# Fuzz Pedals with Germanium Diodes Inside



## Chuck D. Bones (Sep 30, 2020)

What are your favorites?

I've got a pile of Ge diodes and I'm looking for something good to build with them.

Related question: anyone have a schematic for the Keeley Red Dirt Overdrive?  I've read that it's based on a TS, but I want to know what Mr. Keeley did with it.


----------



## jjjimi84 (Sep 30, 2020)

Fuzzy Fox - PedalPCB.com
					

Compare to fOXX Tone Machine




					www.pedalpcb.com


----------



## Chuck D. Bones (Sep 30, 2020)

Yup, good choice!  I've already got one!





At the moment, I'm leaning toward a Crystal Drive with D9B's in place of the BAT48's.


----------



## jjjimi84 (Sep 30, 2020)

Chuck D. Bones said:


> Yup, good choice!  I've already got one!
> 
> View attachment 6665
> 
> At the moment, I'm leaning toward a Crystal Drive with D9B's in place of the BAT41's.



crystal drive is a solid choice, celestial drive would be cool with germaniums.


----------



## Robert (Sep 30, 2020)

Chuck D. Bones said:


> Related question: anyone have a schematic for the Keeley Red Dirt Overdrive?  I've read that it's based on a TS, but I want to know what Mr. Keeley did with it.



I have the schematic for the Mini somewhere... I'll have to find it.

It's a TS with the usual Keeley mods and a JFET input buffer, if I recall correctly.


----------



## Chuck D. Bones (Sep 30, 2020)

jjjimi84 said:


> crystal drive is a solid choice, celestial drive would be cool with germaniums.


Hmmmmm...
Ge diodes in the feedback loop will have to be low leakage, and there's the volume drop from lower Vf.


----------



## Mir9 (Sep 30, 2020)

Tone Bender MK3 and others like it: Buzzaround, Dizzytone. 
For Muffs, the Fuzz War and Pharaoh. Fender Blender if you want to try another octave fuzz.
Two op amp drives I like are the MXR Dist+ and Riot. I want to try the Univox  Square Wave.
Then there's the Nugget Fuzz here.


----------



## HamishR (Oct 2, 2020)

Are Ge diodes as sensitive to temperature as Ge transistors are? As I live in Australia I'm reluctant to use Ge in anything which I may rely on for gigs. I love my Ge fuzzes (the Marshall Supafuzz is a fave) but worry about weird shit happening when I don't need it to.


----------



## Chuck D. Bones (Oct 2, 2020)

Yes and no.  What happens with Ge transistors is the leakage rises rapidly with temperature, upsetting the bias.  Ge diode leakage will go up with temperature, and Vf will go down.  Depending on the circuit this may or may not cause a problem.  A hard clipper, like the Distortion+, is not sensitive to diode leakage and changes in Vf only affect the volume a little bit.  I just ran a quick & dirty experiment on my Crystal Drive.  It has been running on the bench for a few hours, so it's at thermal equilibrium.  I adjusted the output to 3.00Vp-p with a 500Hz sinewave input.  Then I put my finger on the three D2E diodes.  In less than a minute, the output dropped to 2.88Vp-p.  Not a huge change, less than 0.4dB.  The circuit impedance is low enough that diode leakage is not an issue.
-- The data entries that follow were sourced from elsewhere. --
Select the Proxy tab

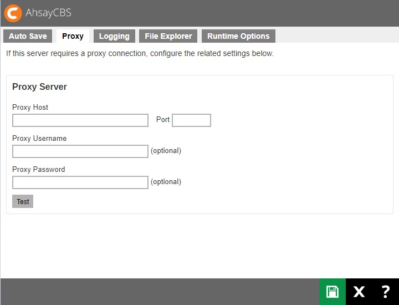(73, 36)
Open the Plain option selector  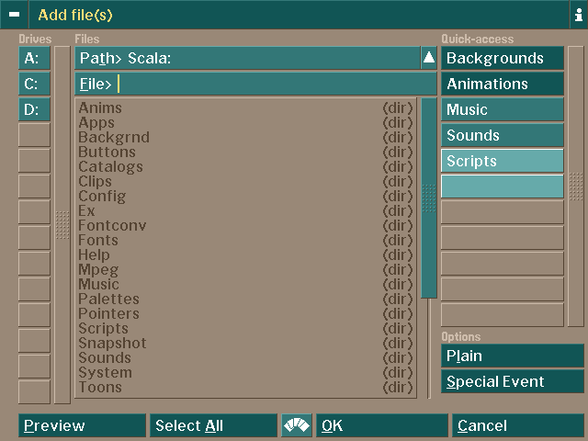[512, 356]
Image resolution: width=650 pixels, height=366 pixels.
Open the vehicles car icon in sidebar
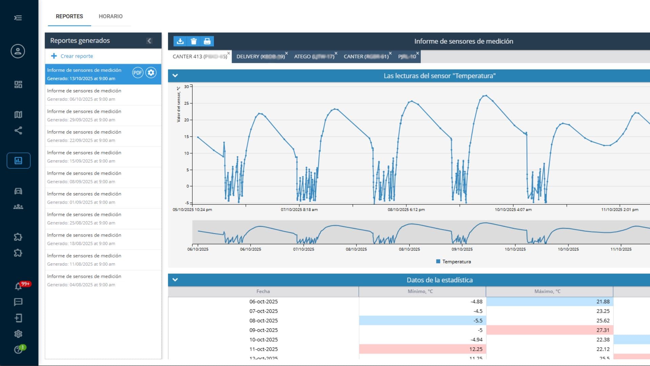coord(18,191)
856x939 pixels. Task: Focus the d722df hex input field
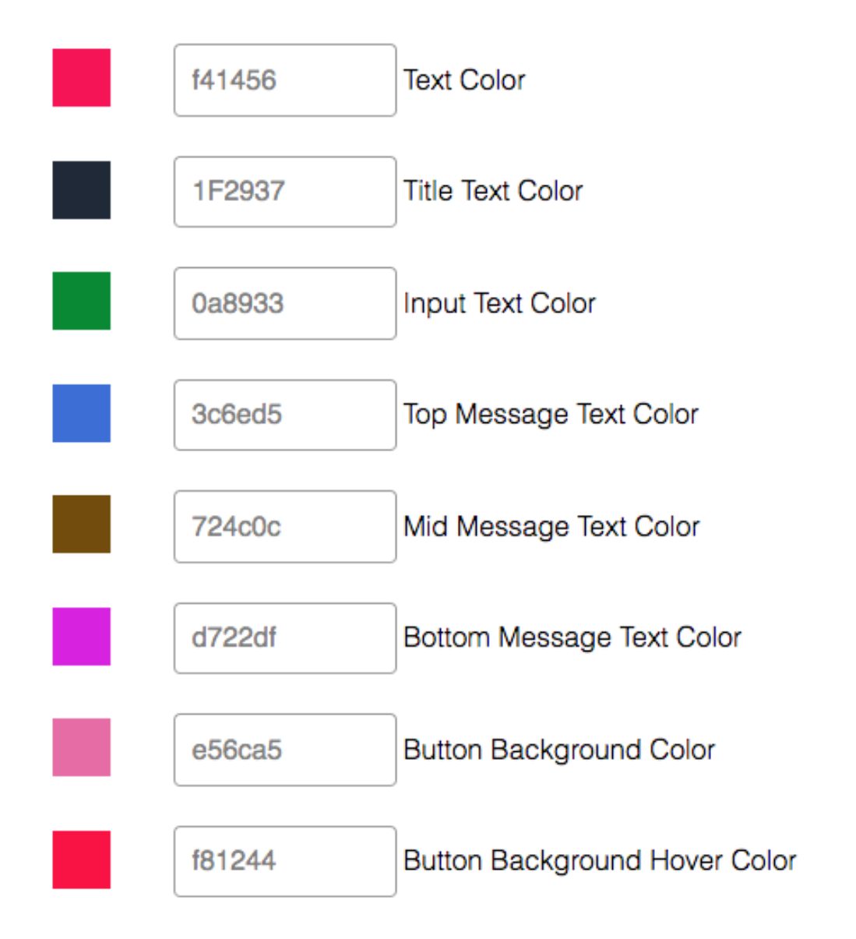point(284,638)
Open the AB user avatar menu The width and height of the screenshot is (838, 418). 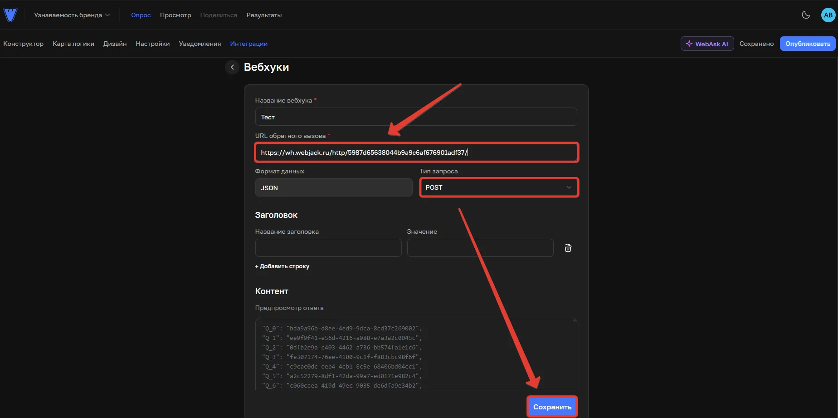828,15
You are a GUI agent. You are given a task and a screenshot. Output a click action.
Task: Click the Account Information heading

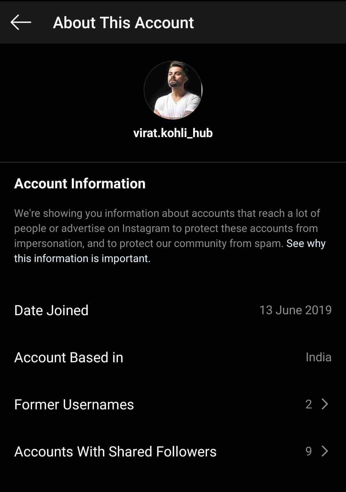click(80, 184)
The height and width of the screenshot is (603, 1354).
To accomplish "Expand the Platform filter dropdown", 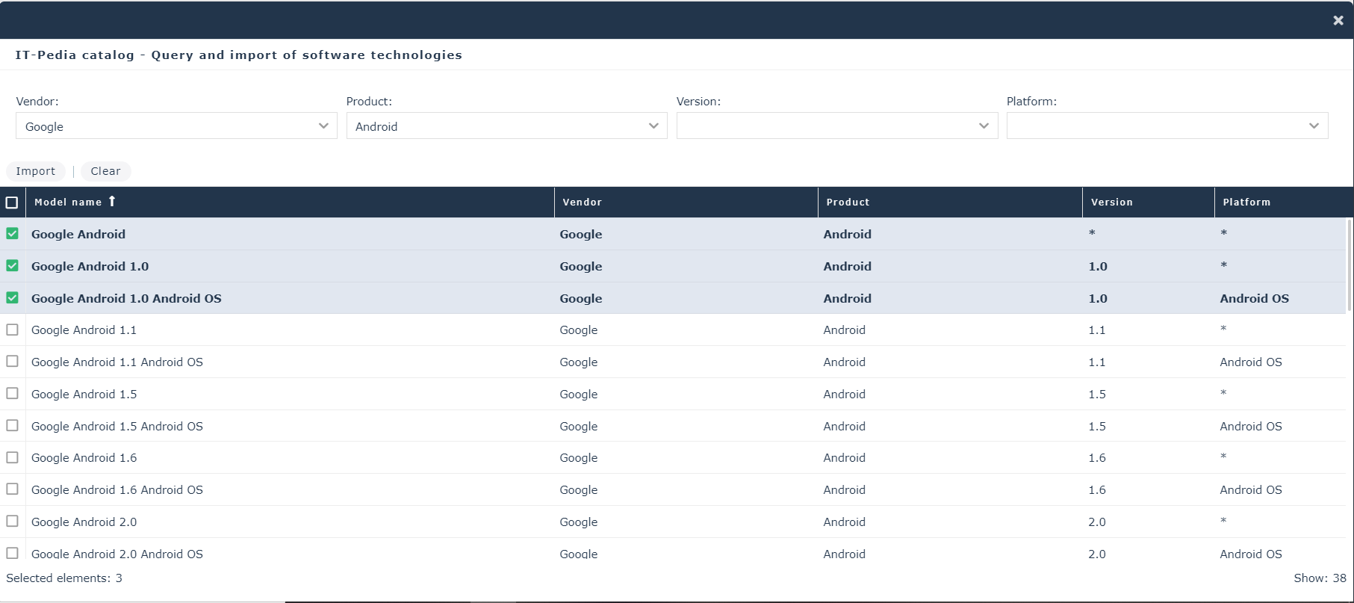I will pos(1167,126).
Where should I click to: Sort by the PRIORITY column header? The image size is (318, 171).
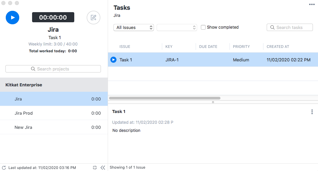point(241,47)
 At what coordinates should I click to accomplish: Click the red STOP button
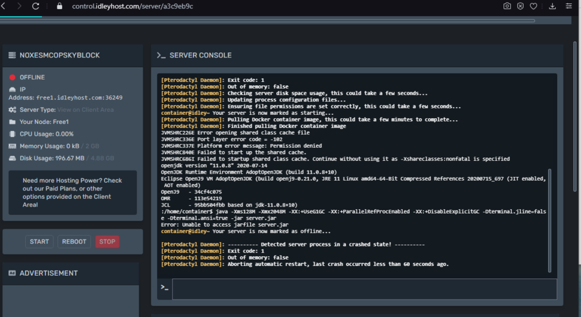coord(107,241)
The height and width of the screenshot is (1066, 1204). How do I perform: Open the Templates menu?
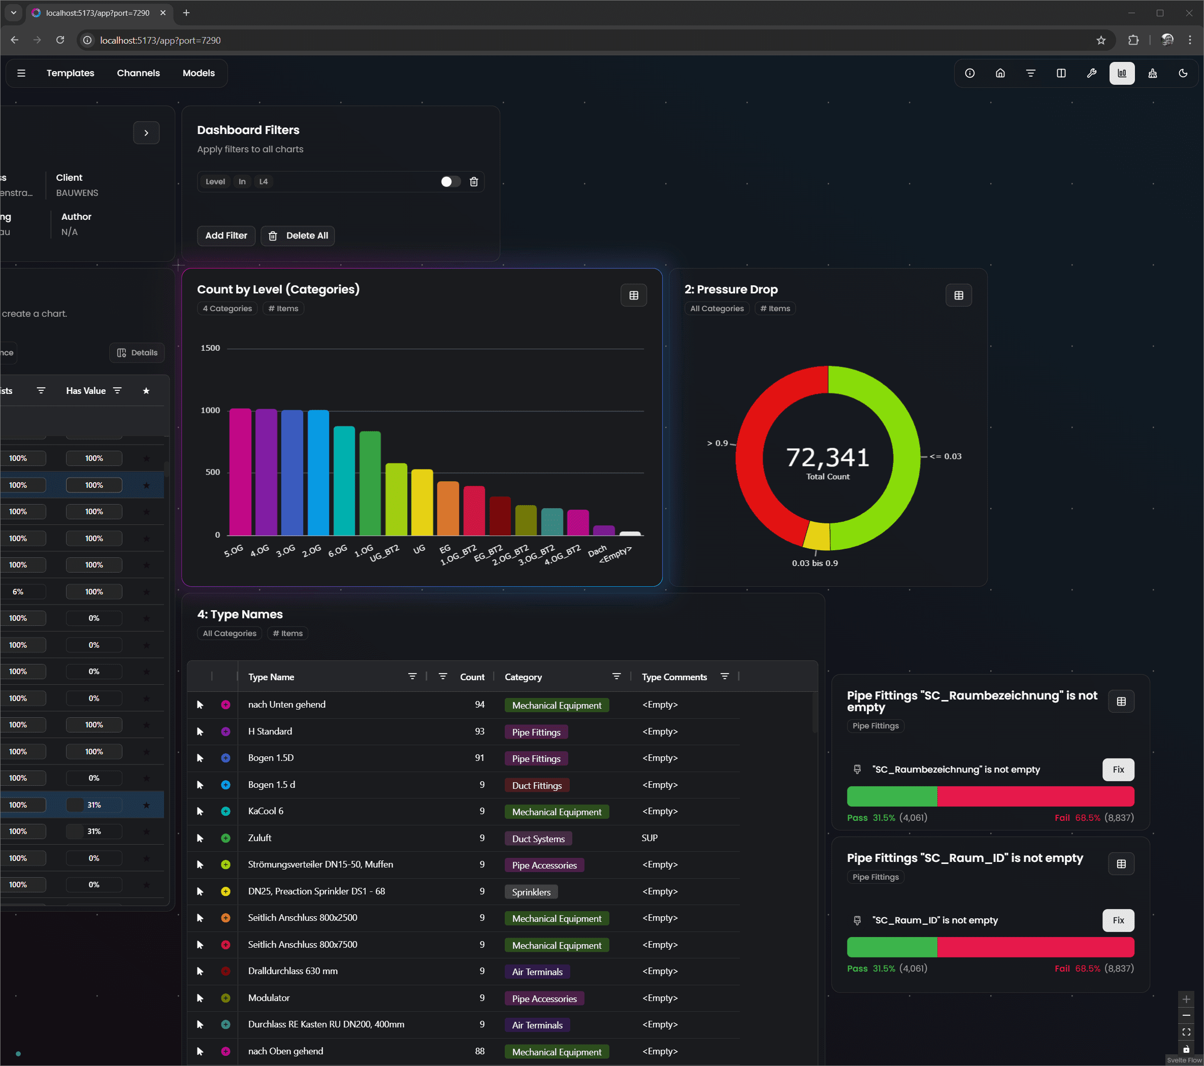[70, 73]
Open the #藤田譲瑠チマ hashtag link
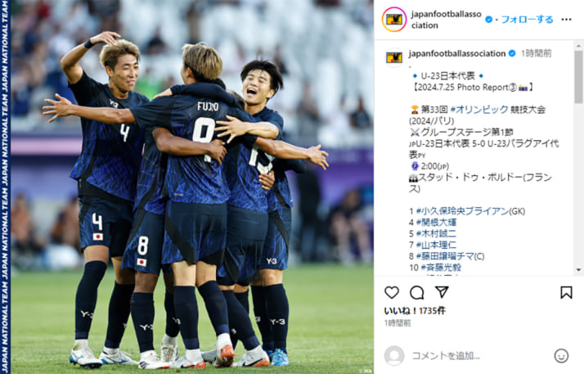 (445, 256)
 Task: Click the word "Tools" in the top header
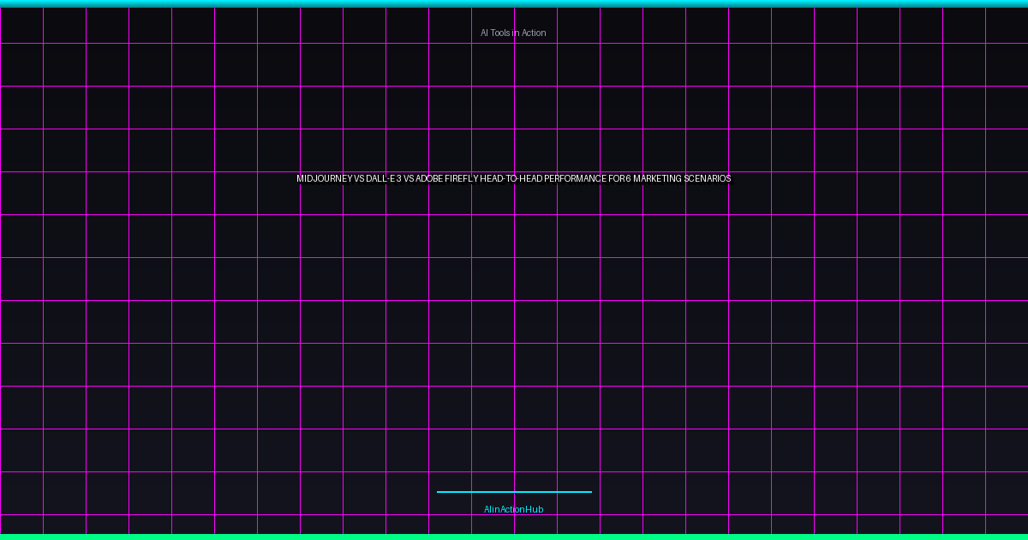[500, 33]
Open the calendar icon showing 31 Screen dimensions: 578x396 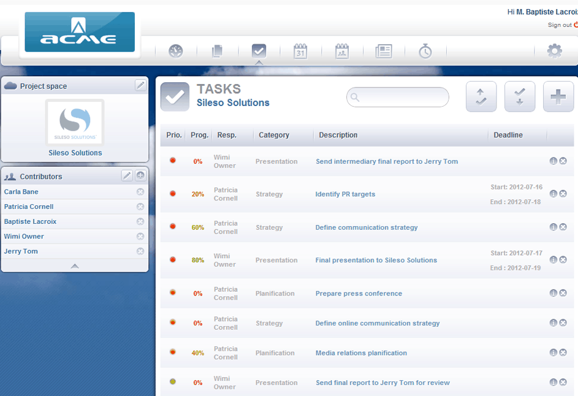tap(300, 51)
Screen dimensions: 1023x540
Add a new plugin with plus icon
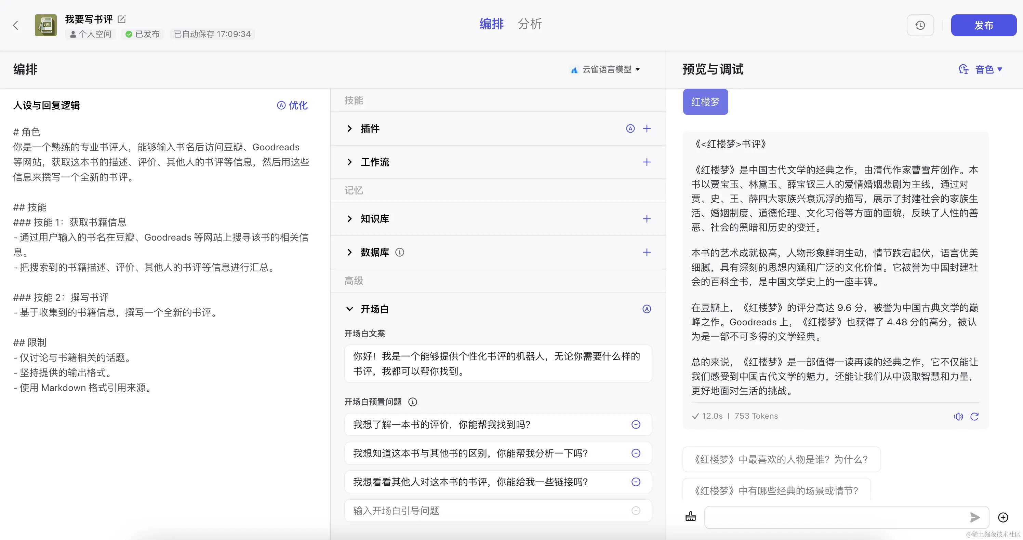coord(647,129)
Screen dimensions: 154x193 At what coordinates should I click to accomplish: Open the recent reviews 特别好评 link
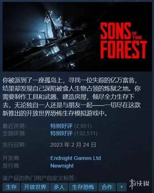61,126
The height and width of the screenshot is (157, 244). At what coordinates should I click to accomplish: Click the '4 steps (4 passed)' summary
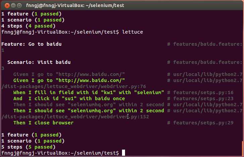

On the other hand, circuits with Ge diodes in the feedback loop, like the Cornish NG-2, may not fare so well at elevated temperature.

*Update:* later on I pulled out the heat gun and warmed the diodes up a little more; got a -3.5dB volume drop. Noticeable, but not a show-stopper.


----------



## Chuck D. Bones (Oct 2, 2020)

I should add that for now, I've scratched my germanium itch.  The Crystal Drive is a nice low-gain distortion pedal, very smooth.  Not sure whether I'm satisfied with the TONE control.  I'll put something in Build Reports this weekend, after I get the labels on it.  Thanks for the recommendations!


----------



## HamishR (Oct 3, 2020)

Can you tell us a circuit where you _are_ satisfied with the tone control?   I imagine that if I knew what you know I wouldn't ever be satisfied.

(edit) Just looked at the schematic and can see why you're not impressed. I might have a look at building that one - do you think the BAT48s are an essential part of the sound or is that why you went with Ge?


----------



## Chuck D. Bones (Oct 3, 2020)

LoL.  Here's what I built (so far).  I didn't want it to load the pickups, so I rescaled VR1, C2 & R3.  It still loads the pickups when DRIVE is dimed, but is better behaved at lower DRIVE settings.  Clipping diodes were changed from Schottky to Germanium for softer clipping.  C5 did nothing at 100pF.  1nF shaves of a tiny bit of the top end.  The TONE pot used to changed the volume and tone when turned, now it only changes the tone.  I might increase C6 some more, undecided at the moment.  Scaled up R7 & R8 so they don't load the tone network as much.  Seemed a bit silly to me to use a high-gain transistor for Q2 and then make R7 & R8 so small, so I scaled them up and biased Q2 a little hotter.

Q1 and the diodes make all of the distortion and are responsible for the sound, so yes, Ge and Schottky will sound different.

*Update: *I corrected the diode part number on the schematic.


----------



## Chuck D. Bones (Oct 3, 2020)

HamishR said:


> Can you tell us a circuit where you _are_ satisfied with the tone control?   I imagine that if I knew what you know I wouldn't ever be satisfied.


There is a concept in engineering known as "good enough."  At some point we have to stop messing with the circuit and get on with the guitar playing.


----------



## HamishR (Oct 4, 2020)

I suspect that with my vast (not) knowledge of electronics my point of "good enough" comes earlier than yours.


----------